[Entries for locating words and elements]
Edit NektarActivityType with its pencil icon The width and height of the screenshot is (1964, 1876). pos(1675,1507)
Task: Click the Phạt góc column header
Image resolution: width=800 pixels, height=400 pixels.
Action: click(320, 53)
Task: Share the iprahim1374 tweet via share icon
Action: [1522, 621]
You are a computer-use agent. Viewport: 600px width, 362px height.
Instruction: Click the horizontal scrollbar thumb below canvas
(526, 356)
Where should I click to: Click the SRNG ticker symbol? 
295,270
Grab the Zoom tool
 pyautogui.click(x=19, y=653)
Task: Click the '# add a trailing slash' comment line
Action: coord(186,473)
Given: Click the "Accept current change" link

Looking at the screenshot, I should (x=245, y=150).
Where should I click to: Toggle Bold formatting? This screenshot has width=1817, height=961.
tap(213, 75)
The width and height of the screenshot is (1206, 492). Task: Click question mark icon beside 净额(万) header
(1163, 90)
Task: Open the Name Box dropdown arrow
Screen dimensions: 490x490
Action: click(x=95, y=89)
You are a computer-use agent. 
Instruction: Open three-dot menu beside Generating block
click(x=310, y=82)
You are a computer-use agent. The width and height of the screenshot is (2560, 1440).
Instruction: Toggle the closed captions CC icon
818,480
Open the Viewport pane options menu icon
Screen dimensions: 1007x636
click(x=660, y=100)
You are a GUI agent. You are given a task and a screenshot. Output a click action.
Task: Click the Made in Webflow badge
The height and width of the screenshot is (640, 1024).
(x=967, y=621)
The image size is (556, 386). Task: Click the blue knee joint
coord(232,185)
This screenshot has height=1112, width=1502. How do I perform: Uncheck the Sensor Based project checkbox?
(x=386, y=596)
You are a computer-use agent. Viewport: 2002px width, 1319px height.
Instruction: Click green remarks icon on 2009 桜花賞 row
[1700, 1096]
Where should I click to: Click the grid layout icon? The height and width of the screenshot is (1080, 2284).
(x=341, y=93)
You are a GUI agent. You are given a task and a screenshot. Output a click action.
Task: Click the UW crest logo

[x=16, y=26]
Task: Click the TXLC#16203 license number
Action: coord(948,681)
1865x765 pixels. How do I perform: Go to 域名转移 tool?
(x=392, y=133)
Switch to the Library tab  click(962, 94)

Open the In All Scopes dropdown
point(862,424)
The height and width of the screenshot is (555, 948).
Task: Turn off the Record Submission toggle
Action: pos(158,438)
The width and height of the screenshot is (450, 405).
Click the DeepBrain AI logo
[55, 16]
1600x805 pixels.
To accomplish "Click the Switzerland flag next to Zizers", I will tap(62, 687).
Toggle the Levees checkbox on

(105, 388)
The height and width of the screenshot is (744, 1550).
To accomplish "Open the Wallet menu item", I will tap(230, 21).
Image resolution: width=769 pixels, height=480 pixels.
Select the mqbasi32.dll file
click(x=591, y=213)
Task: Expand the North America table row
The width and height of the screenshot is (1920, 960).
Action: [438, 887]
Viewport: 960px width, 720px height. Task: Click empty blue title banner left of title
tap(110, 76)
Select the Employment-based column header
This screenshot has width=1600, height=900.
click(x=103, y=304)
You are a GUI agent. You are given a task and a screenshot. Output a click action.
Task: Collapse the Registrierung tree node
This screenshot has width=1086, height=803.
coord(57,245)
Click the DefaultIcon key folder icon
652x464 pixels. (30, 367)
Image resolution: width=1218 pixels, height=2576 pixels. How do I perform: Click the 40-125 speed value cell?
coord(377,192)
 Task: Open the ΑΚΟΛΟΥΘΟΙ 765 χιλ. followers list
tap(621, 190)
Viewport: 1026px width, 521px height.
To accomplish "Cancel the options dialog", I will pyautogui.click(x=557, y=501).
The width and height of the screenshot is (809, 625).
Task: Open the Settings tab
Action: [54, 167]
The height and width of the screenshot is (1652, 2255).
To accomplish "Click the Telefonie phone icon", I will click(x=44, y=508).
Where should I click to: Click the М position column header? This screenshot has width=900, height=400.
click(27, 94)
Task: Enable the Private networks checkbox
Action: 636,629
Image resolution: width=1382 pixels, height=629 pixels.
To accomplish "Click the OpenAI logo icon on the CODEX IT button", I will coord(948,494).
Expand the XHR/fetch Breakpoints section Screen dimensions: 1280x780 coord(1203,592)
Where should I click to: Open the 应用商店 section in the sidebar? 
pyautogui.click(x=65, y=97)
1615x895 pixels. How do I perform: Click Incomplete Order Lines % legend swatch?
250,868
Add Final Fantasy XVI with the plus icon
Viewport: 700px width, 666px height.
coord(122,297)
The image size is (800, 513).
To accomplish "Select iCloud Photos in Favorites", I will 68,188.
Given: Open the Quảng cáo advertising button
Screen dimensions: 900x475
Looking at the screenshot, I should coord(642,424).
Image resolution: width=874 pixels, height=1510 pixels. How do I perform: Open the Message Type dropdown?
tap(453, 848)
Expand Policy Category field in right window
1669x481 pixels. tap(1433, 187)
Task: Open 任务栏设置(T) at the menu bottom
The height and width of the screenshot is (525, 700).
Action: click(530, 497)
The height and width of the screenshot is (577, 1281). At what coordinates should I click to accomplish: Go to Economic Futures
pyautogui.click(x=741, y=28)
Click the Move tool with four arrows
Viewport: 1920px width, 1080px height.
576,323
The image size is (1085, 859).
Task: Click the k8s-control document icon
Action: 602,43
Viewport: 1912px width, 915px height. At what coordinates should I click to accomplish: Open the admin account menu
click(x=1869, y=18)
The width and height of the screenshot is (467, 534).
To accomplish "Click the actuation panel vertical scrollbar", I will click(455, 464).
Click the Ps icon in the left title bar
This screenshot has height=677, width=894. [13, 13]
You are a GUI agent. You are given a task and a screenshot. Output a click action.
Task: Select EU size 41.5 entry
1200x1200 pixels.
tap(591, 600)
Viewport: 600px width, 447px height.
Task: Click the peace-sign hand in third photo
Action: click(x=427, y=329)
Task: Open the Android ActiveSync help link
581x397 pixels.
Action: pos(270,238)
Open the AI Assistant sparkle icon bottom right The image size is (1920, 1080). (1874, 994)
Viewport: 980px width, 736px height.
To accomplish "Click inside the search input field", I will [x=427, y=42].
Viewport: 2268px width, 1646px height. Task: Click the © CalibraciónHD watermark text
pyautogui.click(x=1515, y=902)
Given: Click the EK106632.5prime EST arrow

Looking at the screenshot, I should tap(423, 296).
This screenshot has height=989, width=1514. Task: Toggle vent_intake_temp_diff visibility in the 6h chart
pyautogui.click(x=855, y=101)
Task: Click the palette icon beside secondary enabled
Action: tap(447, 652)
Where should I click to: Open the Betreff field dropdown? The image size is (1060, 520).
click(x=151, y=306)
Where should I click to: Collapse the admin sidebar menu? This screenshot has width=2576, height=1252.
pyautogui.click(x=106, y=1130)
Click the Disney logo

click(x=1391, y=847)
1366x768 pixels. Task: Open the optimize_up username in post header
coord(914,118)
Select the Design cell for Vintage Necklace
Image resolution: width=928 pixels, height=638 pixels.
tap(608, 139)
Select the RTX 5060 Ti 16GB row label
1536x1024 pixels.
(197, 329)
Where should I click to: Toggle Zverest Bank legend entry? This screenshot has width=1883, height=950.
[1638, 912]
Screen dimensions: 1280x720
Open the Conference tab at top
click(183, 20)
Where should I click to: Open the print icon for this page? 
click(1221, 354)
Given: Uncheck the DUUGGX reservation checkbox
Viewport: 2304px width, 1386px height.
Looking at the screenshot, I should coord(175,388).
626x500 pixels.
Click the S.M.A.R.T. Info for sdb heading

WHAT IS REQUIRED:
Please rewrite the entries above with "computer-use agent" replaced by "desktop automation agent" wherever it appears, leaving everything else unchanged.

FULL RESPONSE:
Edit NektarActivityType with its pencil icon The width and height of the screenshot is (1964, 1876). pos(1675,1507)
Task: Click the Phạt góc column header
Image resolution: width=800 pixels, height=400 pixels.
Action: click(320, 53)
Task: Share the iprahim1374 tweet via share icon
Action: [1522, 621]
You are a desktop automation agent. Viewport: 600px width, 362px height.
Instruction: Click the horizontal scrollbar thumb below canvas
(526, 356)
Where should I click to: Click the SRNG ticker symbol? 
295,270
Grab the Zoom tool
 pyautogui.click(x=19, y=653)
Task: Click the '# add a trailing slash' comment line
Action: coord(186,473)
Given: Click the "Accept current change" link

Looking at the screenshot, I should (x=245, y=150).
Where should I click to: Toggle Bold formatting? This screenshot has width=1817, height=961.
tap(213, 75)
The width and height of the screenshot is (1206, 492). Task: Click question mark icon beside 净额(万) header
(1163, 90)
Task: Open the Name Box dropdown arrow
Screen dimensions: 490x490
Action: click(x=95, y=89)
You are a desktop automation agent. 
Instruction: Open three-dot menu beside Generating block
click(x=310, y=82)
You are a desktop automation agent. The width and height of the screenshot is (2560, 1440).
Instruction: Toggle the closed captions CC icon
818,480
Open the Viewport pane options menu icon
Screen dimensions: 1007x636
click(x=660, y=100)
You are a GUI agent. You are given a task and a screenshot. Output a click action.
Task: Click the Made in Webflow badge
The height and width of the screenshot is (640, 1024).
(x=967, y=621)
The image size is (556, 386). Task: Click the blue knee joint
coord(232,185)
This screenshot has height=1112, width=1502. How do I perform: Uncheck the Sensor Based project checkbox?
(x=386, y=596)
You are a desktop automation agent. Viewport: 2002px width, 1319px height.
Instruction: Click green remarks icon on 2009 桜花賞 row
[1700, 1096]
Where should I click to: Click the grid layout icon? The height and width of the screenshot is (1080, 2284).
(x=341, y=93)
You are a GUI agent. You are given a task and a screenshot. Output a click action.
Task: Click the UW crest logo

[x=16, y=26]
Task: Click the TXLC#16203 license number
Action: coord(948,681)
1865x765 pixels. How do I perform: Go to 域名转移 tool?
(x=392, y=133)
Switch to the Library tab  click(962, 94)

Open the In All Scopes dropdown
point(862,424)
The height and width of the screenshot is (555, 948).
Task: Turn off the Record Submission toggle
Action: pos(158,438)
The width and height of the screenshot is (450, 405).
Click the DeepBrain AI logo
[55, 16]
1600x805 pixels.
To accomplish "Click the Switzerland flag next to Zizers", I will tap(62, 687).
Toggle the Levees checkbox on

(105, 388)
The height and width of the screenshot is (744, 1550).
To accomplish "Open the Wallet menu item", I will tap(230, 21).
Image resolution: width=769 pixels, height=480 pixels.
Select the mqbasi32.dll file
click(x=591, y=213)
Task: Expand the North America table row
The width and height of the screenshot is (1920, 960).
Action: [438, 887]
Viewport: 960px width, 720px height. Task: Click empty blue title banner left of title
tap(110, 76)
Select the Employment-based column header
This screenshot has width=1600, height=900.
click(x=103, y=304)
You are a GUI agent. You are given a task and a screenshot. Output a click action.
Task: Collapse the Registrierung tree node
This screenshot has width=1086, height=803.
coord(57,245)
Click the DefaultIcon key folder icon
652x464 pixels. (30, 367)
Image resolution: width=1218 pixels, height=2576 pixels. How do I perform: Click the 40-125 speed value cell?
coord(377,192)
 Task: Open the ΑΚΟΛΟΥΘΟΙ 765 χιλ. followers list
tap(621, 190)
Viewport: 1026px width, 521px height.
To accomplish "Cancel the options dialog", I will pyautogui.click(x=557, y=501).
The width and height of the screenshot is (809, 625).
Task: Open the Settings tab
Action: [54, 167]
The height and width of the screenshot is (1652, 2255).
To accomplish "Click the Telefonie phone icon", I will click(x=44, y=508).
Where should I click to: Click the М position column header? This screenshot has width=900, height=400.
click(27, 94)
Task: Enable the Private networks checkbox
Action: 636,629
Image resolution: width=1382 pixels, height=629 pixels.
To accomplish "Click the OpenAI logo icon on the CODEX IT button", I will coord(948,494).
Expand the XHR/fetch Breakpoints section Screen dimensions: 1280x780 coord(1203,592)
Where should I click to: Open the 应用商店 section in the sidebar? 
pyautogui.click(x=65, y=97)
1615x895 pixels. How do I perform: Click Incomplete Order Lines % legend swatch?
250,868
Add Final Fantasy XVI with the plus icon
Viewport: 700px width, 666px height.
coord(122,297)
The image size is (800, 513).
To accomplish "Select iCloud Photos in Favorites", I will 68,188.
Given: Open the Quảng cáo advertising button
Screen dimensions: 900x475
Looking at the screenshot, I should coord(642,424).
Image resolution: width=874 pixels, height=1510 pixels. How do I perform: Open the Message Type dropdown?
tap(453, 848)
Expand Policy Category field in right window
1669x481 pixels. tap(1433, 187)
Task: Open 任务栏设置(T) at the menu bottom
The height and width of the screenshot is (525, 700).
Action: click(530, 497)
The height and width of the screenshot is (577, 1281). At what coordinates should I click to accomplish: Go to Economic Futures
pyautogui.click(x=741, y=28)
Click the Move tool with four arrows
Viewport: 1920px width, 1080px height.
576,323
The image size is (1085, 859).
Task: Click the k8s-control document icon
Action: 602,43
Viewport: 1912px width, 915px height. At what coordinates should I click to accomplish: Open the admin account menu
click(x=1869, y=18)
The width and height of the screenshot is (467, 534).
To accomplish "Click the actuation panel vertical scrollbar", I will click(455, 464).
Click the Ps icon in the left title bar
This screenshot has height=677, width=894. [13, 13]
You are a GUI agent. You are given a task and a screenshot. Output a click action.
Task: Select EU size 41.5 entry
1200x1200 pixels.
tap(591, 600)
Viewport: 600px width, 447px height.
Task: Click the peace-sign hand in third photo
Action: click(x=427, y=329)
Task: Open the Android ActiveSync help link
581x397 pixels.
Action: pos(270,238)
Open the AI Assistant sparkle icon bottom right The image size is (1920, 1080). (1874, 994)
Viewport: 980px width, 736px height.
To accomplish "Click inside the search input field", I will [x=427, y=42].
Viewport: 2268px width, 1646px height. Task: Click the © CalibraciónHD watermark text
pyautogui.click(x=1515, y=902)
Given: Click the EK106632.5prime EST arrow

Looking at the screenshot, I should tap(423, 296).
This screenshot has height=989, width=1514. Task: Toggle vent_intake_temp_diff visibility in the 6h chart
pyautogui.click(x=855, y=101)
Task: Click the palette icon beside secondary enabled
Action: tap(447, 652)
Where should I click to: Open the Betreff field dropdown? The image size is (1060, 520).
click(x=151, y=306)
Where should I click to: Collapse the admin sidebar menu? This screenshot has width=2576, height=1252.
pyautogui.click(x=106, y=1130)
Click the Disney logo

click(x=1391, y=847)
1366x768 pixels. Task: Open the optimize_up username in post header
coord(914,118)
Select the Design cell for Vintage Necklace
Image resolution: width=928 pixels, height=638 pixels.
tap(608, 139)
Select the RTX 5060 Ti 16GB row label
1536x1024 pixels.
(197, 329)
Where should I click to: Toggle Zverest Bank legend entry? This screenshot has width=1883, height=950.
[1638, 912]
Screen dimensions: 1280x720
Open the Conference tab at top
click(183, 20)
Where should I click to: Open the print icon for this page? 
click(1221, 354)
Given: Uncheck the DUUGGX reservation checkbox
Viewport: 2304px width, 1386px height.
Looking at the screenshot, I should coord(175,388).
626x500 pixels.
Click the S.M.A.R.T. Info for sdb heading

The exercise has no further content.